Below are records to give again exactly; omit each image they contain.

[[ Exercise input open ]]

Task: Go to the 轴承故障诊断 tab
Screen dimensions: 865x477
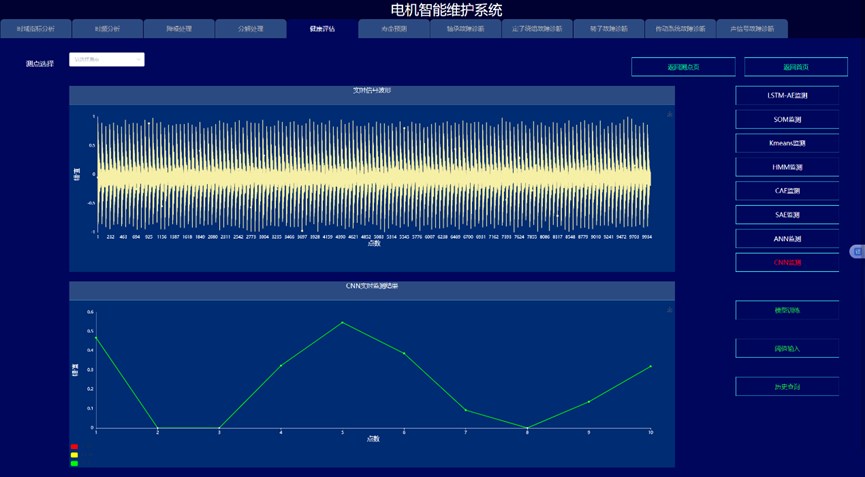Action: tap(465, 29)
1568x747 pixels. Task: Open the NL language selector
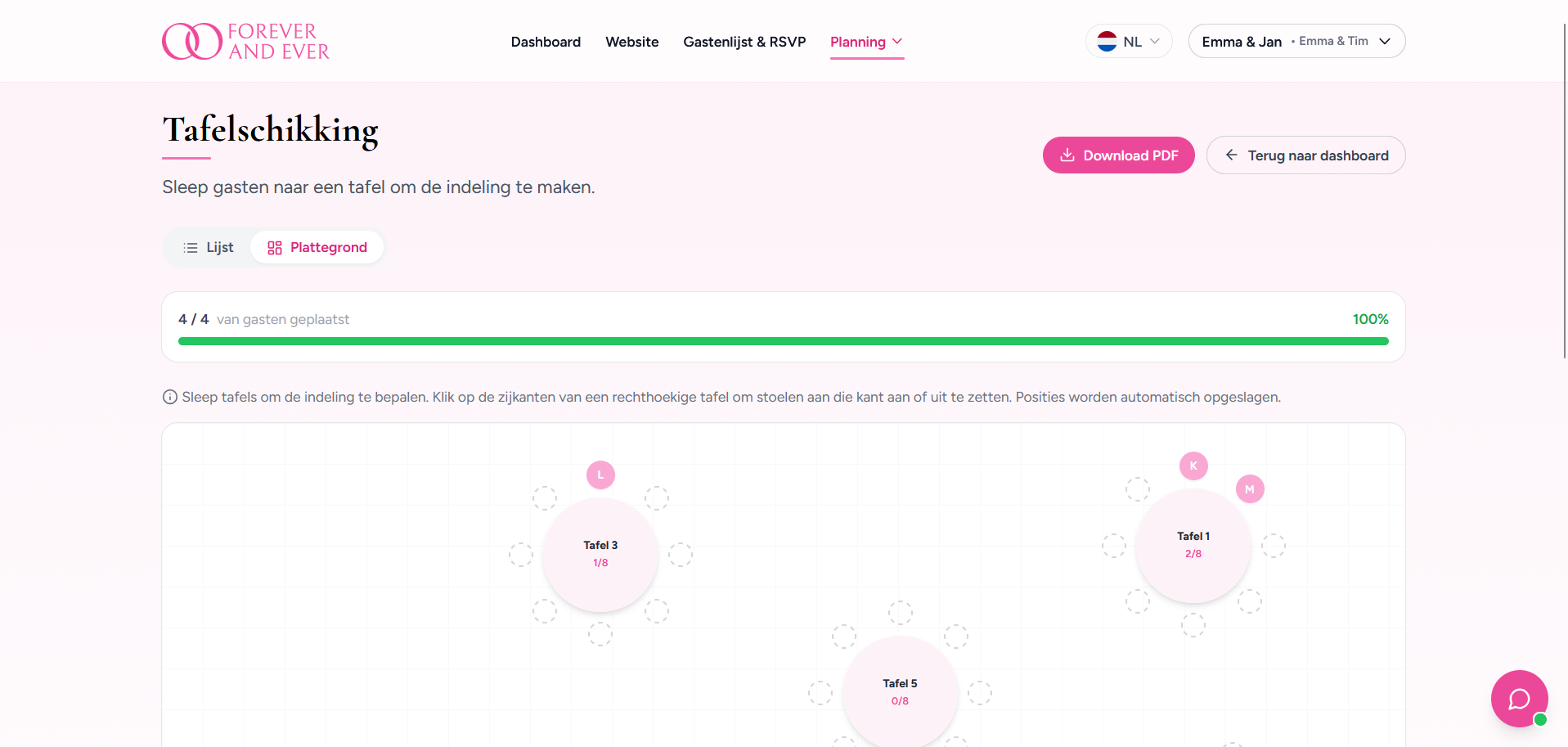[x=1129, y=42]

[[ Exercise input closed ]]

◆ Completed task
Task: Go to the 轴承故障诊断 tab
Screen dimensions: 865x477
Action: tap(465, 29)
1568x747 pixels. Task: Open the NL language selector
[x=1129, y=42]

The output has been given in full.